I have the following code:
public class Main {
public static void main(String[] args) {
ExecutorService executorService = Executors.newWorkStealingPool(1);
ForkJoinPool workStealingPool = (ForkJoinPool)executorService;
RecursiveRunnable recursiveRunnable = new RecursiveRunnable(5);
workStealingPool.invoke(recursiveRunnable);
}
}
public class RecursiveRunnable extends RecursiveTask<Integer> implements Runnable {
private final int n;
public RecursiveRunnable(int n) {
this.n = n;
}
@Override
@SneakyThrows
protected Integer compute() {
Thread thread = Thread.currentThread();
System.out.println("Thread started, threadId=" + thread.getId() + " n=" + n + " activeCount=" + Thread.activeCount());
if (n <= 1) {
return n;
}
RecursiveRunnable f1 = new RecursiveRunnable(n - 1);
f1.fork();
RecursiveRunnable f2 = new RecursiveRunnable(n - 2);
f2.fork();
int result = 0;
result = f2.get() + f1.get();
System.out.println("Thread finished, threadId=" + thread.getId() + " n=" + n + " activeCount=" + Thread.activeCount() + " result=" + result);
return result;
}
@Override
public void run() {
compute();
}
}
I expect from the code not to open new threads in the fork() statment,
since the parallelism is 1 .
But the output of this code is:
Thread started, threadId=11 n=5 activeCount=3
Thread started, threadId=11 n=3 activeCount=3
Thread started, threadId=11 n=1 activeCount=3
Thread started, threadId=11 n=2 activeCount=3
Thread started, threadId=11 n=0 activeCount=3
Thread started, threadId=11 n=1 activeCount=3
Thread finished, threadId=11 n=2 activeCount=3 result=1
Thread finished, threadId=11 n=3 activeCount=3 result=2
Thread started, threadId=11 n=4 activeCount=3
Thread started, threadId=11 n=2 activeCount=3
Thread started, threadId=11 n=0 activeCount=3
Thread started, threadId=11 n=1 activeCount=3
Thread finished, threadId=11 n=2 activeCount=3 result=1
Thread started, threadId=11 n=3 activeCount=3
Thread started, threadId=11 n=1 activeCount=3
Thread started, threadId=11 n=2 activeCount=3
Thread started, threadId=11 n=0 activeCount=3
Thread started, threadId=11 n=1 activeCount=3
Thread finished, threadId=11 n=2 activeCount=3 result=1
Thread finished, threadId=11 n=3 activeCount=3 result=2
Thread finished, threadId=11 n=4 activeCount=3 result=3
Thread finished, threadId=11 n=5 activeCount=3 result=5
From the output print it looks like we have 12 threads alive at one time.
How new threads are open although the parallelism is 1 ?

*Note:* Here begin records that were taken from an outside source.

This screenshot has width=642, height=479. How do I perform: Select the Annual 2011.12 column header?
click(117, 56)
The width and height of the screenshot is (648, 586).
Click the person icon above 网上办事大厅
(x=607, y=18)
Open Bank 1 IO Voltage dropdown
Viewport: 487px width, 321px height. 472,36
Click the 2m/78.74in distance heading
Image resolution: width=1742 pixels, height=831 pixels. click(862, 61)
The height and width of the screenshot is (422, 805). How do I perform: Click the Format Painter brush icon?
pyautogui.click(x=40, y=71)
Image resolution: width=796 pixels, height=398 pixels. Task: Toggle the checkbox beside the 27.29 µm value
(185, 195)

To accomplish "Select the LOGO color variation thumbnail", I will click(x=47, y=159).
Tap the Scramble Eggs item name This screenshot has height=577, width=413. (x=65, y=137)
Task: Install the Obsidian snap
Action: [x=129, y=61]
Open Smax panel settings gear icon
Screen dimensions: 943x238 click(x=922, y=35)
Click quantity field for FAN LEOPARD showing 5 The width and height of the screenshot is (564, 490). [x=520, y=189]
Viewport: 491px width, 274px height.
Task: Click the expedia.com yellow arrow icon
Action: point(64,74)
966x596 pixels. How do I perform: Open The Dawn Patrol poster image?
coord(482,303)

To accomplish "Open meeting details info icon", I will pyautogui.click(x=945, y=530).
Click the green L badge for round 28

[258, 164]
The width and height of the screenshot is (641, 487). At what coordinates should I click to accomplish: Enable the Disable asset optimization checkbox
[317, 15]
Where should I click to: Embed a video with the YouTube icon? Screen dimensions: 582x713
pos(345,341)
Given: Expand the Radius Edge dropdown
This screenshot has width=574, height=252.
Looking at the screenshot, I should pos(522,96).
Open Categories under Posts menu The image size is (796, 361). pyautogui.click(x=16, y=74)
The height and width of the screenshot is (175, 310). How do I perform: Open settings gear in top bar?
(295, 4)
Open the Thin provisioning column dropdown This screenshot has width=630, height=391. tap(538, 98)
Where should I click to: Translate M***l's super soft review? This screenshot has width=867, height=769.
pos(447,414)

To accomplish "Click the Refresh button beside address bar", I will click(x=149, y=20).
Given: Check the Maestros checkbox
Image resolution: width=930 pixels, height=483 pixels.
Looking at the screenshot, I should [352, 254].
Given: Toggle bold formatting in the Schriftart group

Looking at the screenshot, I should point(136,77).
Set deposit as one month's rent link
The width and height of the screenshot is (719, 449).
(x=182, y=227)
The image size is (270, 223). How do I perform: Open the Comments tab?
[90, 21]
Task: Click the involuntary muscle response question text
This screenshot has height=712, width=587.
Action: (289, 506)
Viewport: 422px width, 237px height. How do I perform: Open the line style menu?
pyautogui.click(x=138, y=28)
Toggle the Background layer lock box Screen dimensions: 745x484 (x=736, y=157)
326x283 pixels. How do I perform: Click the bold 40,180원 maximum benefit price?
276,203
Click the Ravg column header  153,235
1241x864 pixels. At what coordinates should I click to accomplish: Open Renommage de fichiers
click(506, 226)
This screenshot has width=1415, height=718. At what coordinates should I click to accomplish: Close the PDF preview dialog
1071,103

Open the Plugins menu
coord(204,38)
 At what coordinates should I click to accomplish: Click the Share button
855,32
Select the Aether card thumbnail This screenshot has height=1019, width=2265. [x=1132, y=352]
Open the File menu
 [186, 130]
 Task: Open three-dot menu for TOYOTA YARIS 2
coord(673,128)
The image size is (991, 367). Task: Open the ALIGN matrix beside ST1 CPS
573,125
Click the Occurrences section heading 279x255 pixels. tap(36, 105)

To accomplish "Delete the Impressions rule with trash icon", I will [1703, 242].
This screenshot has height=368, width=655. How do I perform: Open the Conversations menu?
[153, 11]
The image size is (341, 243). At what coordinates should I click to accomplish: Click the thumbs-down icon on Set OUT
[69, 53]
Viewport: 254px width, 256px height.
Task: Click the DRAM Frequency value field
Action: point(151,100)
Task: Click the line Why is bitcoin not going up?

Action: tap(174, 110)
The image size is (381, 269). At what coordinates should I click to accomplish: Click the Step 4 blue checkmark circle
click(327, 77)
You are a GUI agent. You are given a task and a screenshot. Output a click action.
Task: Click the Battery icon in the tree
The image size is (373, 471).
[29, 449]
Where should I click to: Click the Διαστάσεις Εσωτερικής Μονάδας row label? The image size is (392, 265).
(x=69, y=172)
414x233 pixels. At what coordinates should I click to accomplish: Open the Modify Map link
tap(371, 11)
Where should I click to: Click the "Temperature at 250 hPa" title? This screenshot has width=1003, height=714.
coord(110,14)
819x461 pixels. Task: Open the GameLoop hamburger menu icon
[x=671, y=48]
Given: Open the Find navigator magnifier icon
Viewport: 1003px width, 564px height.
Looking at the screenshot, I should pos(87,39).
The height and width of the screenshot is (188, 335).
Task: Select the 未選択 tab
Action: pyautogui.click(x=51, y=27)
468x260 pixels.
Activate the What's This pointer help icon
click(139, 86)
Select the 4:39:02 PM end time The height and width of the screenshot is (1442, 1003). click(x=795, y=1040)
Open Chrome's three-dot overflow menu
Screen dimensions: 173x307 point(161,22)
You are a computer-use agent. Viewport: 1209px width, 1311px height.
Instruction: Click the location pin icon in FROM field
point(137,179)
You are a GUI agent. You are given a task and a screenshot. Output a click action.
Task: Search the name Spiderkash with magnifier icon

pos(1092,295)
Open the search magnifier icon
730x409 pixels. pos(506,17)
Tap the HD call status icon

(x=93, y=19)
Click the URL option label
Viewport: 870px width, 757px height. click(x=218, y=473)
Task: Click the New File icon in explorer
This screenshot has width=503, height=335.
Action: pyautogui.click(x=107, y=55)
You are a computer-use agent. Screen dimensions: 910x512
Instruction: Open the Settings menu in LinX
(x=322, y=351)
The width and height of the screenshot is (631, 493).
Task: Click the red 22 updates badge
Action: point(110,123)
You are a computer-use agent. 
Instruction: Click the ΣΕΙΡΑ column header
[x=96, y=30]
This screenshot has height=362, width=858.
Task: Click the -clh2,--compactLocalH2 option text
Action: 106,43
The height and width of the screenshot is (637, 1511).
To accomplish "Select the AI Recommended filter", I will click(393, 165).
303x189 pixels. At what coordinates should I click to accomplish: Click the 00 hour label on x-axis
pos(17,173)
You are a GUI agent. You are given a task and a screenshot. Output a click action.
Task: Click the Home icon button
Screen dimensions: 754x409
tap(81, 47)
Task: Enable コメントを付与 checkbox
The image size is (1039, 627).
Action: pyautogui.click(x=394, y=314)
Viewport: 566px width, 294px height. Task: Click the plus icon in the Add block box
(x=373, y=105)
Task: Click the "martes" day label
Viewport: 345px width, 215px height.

join() in a Fork-Join pool is different from the classic Java thread join.
join() in Java thread is used as a barrier syncronizer to wait for another thread to finish and then you join with it (You can't proceed until the other one is done). A join in a regular thread blocks the calling thread.
The join() in a Fork-Join pool doesn't simply block the calling thread, instead, the worker thread is used to to help run the sub-tasks.
When the workerThread encounteres a join() it processes any other tasks until it notices the target sub-task is done.
The workerThread doesn't return to the caller until this sub-tasks results are finished.
A join() in a Fork-Join pool task is not block, it holds the current task, so the computation to be continued only after it's sub-tasks created by the join() finished.
The worker thread figures out, that the task is blocked till the sub- task is finished so it start to work on the sub-task.
A ForkJoinTask is lighter than a Java thread. A real Java thread has it's own stack, registers, a lot of other resources that allow it to be scheduled independently managed by the thread scheduler, that the operating system has internally.
A larg number of ForkJoinTask can run in a much smaller number of WorkerThreads in the Fork-Join-Pool. Each WorkerThread is a Java thread object with all it's accoutrements that you expect from a normal thread.